Each line of the entries that contains the word "list" adds one. Reply with the resulting number only.

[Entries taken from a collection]
....................
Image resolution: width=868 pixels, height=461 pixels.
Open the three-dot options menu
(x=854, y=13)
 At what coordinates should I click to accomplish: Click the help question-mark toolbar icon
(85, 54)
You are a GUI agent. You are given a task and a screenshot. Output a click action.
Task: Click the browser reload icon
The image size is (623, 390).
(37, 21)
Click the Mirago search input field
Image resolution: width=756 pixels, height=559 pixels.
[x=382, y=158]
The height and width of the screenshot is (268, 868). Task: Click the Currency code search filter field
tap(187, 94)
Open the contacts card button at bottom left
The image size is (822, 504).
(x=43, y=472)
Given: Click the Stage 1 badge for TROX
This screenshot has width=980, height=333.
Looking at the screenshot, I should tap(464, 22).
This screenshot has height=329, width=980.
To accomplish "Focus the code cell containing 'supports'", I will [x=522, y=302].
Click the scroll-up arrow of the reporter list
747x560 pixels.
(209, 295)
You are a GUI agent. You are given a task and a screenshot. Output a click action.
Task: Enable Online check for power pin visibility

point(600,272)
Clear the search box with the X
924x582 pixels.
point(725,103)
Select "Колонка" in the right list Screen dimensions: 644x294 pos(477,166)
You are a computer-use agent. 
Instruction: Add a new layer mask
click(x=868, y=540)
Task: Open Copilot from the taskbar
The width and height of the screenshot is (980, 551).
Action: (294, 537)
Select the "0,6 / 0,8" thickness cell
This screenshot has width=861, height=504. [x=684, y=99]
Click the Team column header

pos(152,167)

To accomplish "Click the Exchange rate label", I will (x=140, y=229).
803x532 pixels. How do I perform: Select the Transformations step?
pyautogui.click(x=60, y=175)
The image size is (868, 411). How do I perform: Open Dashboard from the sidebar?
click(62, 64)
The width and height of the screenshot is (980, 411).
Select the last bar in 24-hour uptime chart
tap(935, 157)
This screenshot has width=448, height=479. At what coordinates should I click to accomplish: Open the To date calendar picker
....................
▶ **Answer to this exercise**
2